ちなみにこのプレー、『ドカベン』までさかのぼらなくても、現在「スピリッツ」で連載中の高校野球漫画『ラストイニング』27巻でも同様のプレーが描かれ、“ドカベン再び”と話題になったばかり。でもやっぱり、みんな思い出すのは『ドカベン』なんだ、というのが面白いですよね。

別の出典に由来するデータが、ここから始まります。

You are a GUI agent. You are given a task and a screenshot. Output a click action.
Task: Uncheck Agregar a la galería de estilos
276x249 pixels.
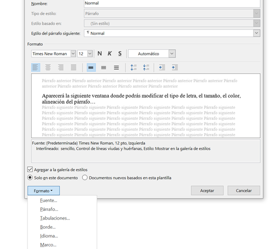[30, 169]
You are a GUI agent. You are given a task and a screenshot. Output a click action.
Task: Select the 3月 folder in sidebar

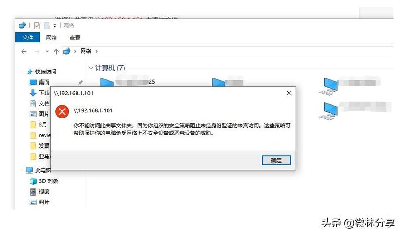[x=43, y=125]
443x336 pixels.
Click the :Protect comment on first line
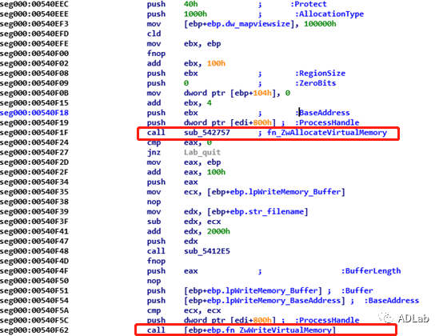point(309,4)
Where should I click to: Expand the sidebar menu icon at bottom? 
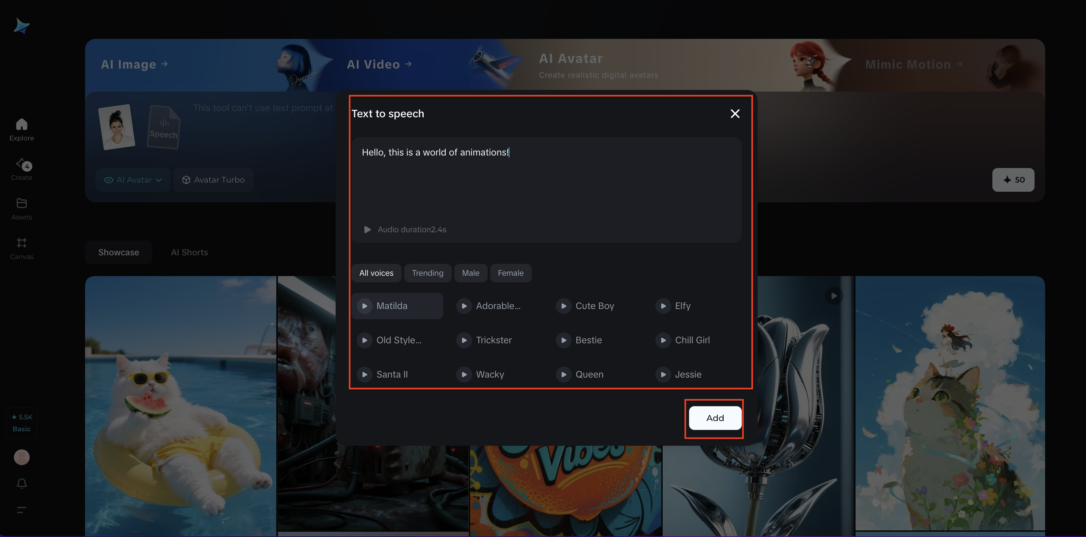tap(22, 510)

『ドカベン』に限らず水島漫画は、御大・水島新司先生の豊か過ぎる想像力が生み出すドリームワールド、と思われがちですが、実は、不確実で複雑な野球というスポーツをとことんまで知り尽くしているからこそ描くことができる、まさに野球の教科書なのです。かの清原和博も水島先生との対談において「僕はドカベンから四番打者の心得を学んだ」と語ったのは有名なエピソード。だからこそ、『ドカベン』で描かれた特殊なプレーや設定が現実世界でその後繰り返されるという「水島予言」が生まれるのです。

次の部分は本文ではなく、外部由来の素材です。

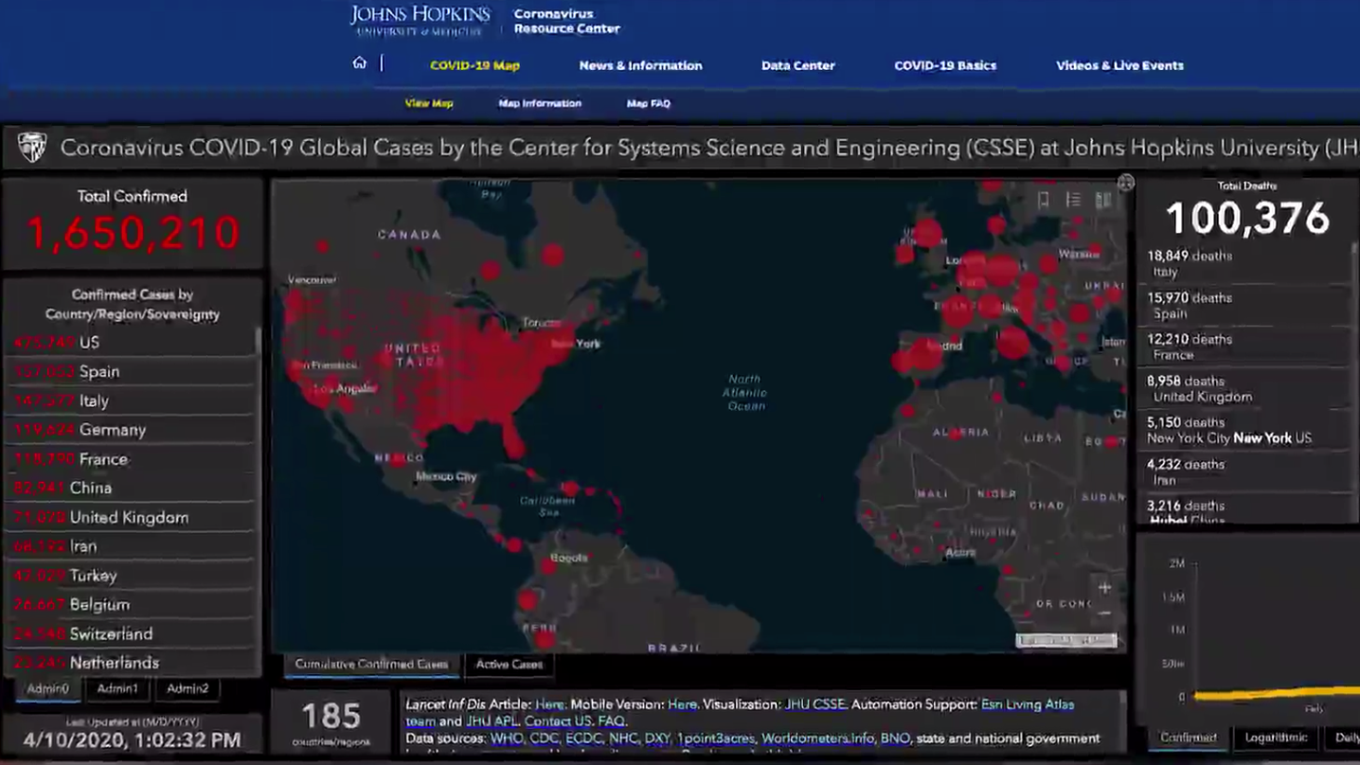Click the Map FAQ link
Image resolution: width=1360 pixels, height=765 pixels.
648,103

そこで今回は「ルールブックの盲点の1点」以外にも色々ある「水島予言」の例をいつくか振り返りたいと思います。

◆伝説の「松井秀喜5打席連続敬遠」は、山田が既にやっていた!
甲子園の季節が巡るたびに思い起こされる伝説のプレー、星稜高校・松井秀喜の5打席連続敬遠。
1992年のあの日、甲子園だけでなく日本中が騒然とし、その後も現在に至るまで「スポーツマンシップとは何か」「野球における敬遠の意味とは?」など、様々な角度から語り継がれることになったのは皆さんご存知の通りです。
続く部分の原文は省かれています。